◆ **TUJUAN**: Periksa apakah setiap pernyataan berikut sesuai dengan teks tentang Pilkada Jakarta 2024: (a) Ridwan Kamil adalah kandidat yang diusung oleh KIM Plus; (b) Anies Baswedan memiliki elektabilitas terendah; (c) model yang diadopsi berasal dari pilkada Solo tahun 2020. Jawab ya atau tidak untuk masing-masing, disertai kutipan persis dari teks yang menjadi penentunya.

◆ **KUTIPAN UNTUK DIBACA**:

Terganjal dan terjegalnya Anies Baswedan dengan elektabilitas tertinggi, memastikan kandidat yang diusung oleh KIM Plus yakni Ridwan Kamil melenggang ke kursi Jakarta 1 tanpa banyak berpeluh-keringat dalam kampanye pilkada, lantaran seolah-olah bersaing (pseudo-competition) dengan pasangan calon dari jalur independen yang “diduga” sebagai paslon boneka, mengadopsi model pilkada Solo tahun 2020 (Gibran vs Bagyo).
Implikasi Bagi Demokrasi
Operasi politik yang dilakukan oleh Koalisi Indonesia Maju Plus memiliki implikasi besar bagi demokrasi di Indonesia, terutama dalam konteks Pilkada Jakarta 2024. Politik kartel, dengan segala taktik dan manuvernya, pada dasarnya mereduksi pilihan demokratis masyarakat dengan mengontrol siapa yang dapat maju sebagai calon dalam pemilihan. Meskipun Anies Baswedan memiliki elektabilitas tertinggi, realitas politik menunjukkan bahwa tanpa dukungan partai politik yang kuat, peluangnya untuk maju dalam Pilkada kandas.

◆ **BAHAN YANG DISEDIAKAN**:
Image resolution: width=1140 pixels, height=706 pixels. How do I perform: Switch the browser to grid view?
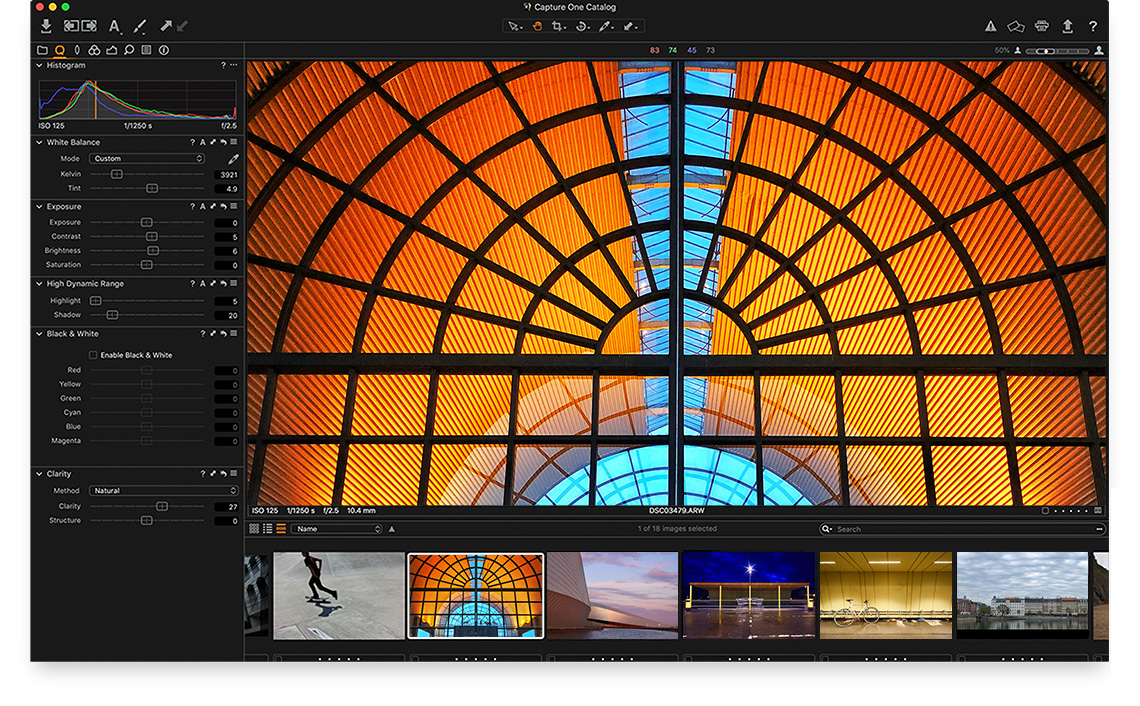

==

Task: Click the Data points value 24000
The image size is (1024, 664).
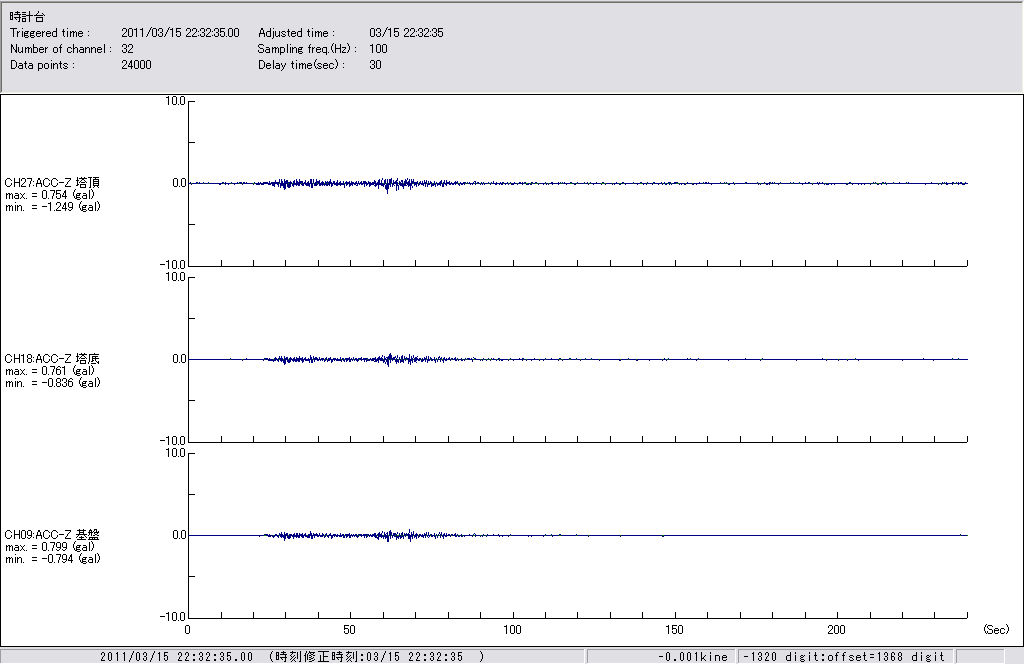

◆ **HASIL LATIHAN**:
(a) Ya: "kandidat yang diusung oleh KIM Plus yakni Ridwan Kamil"
(b) Tidak: "Meskipun Anies Baswedan memiliki elektabilitas tertinggi"
(c) Ya: "mengadopsi model pilkada Solo tahun 2020 (Gibran vs Bagyo)"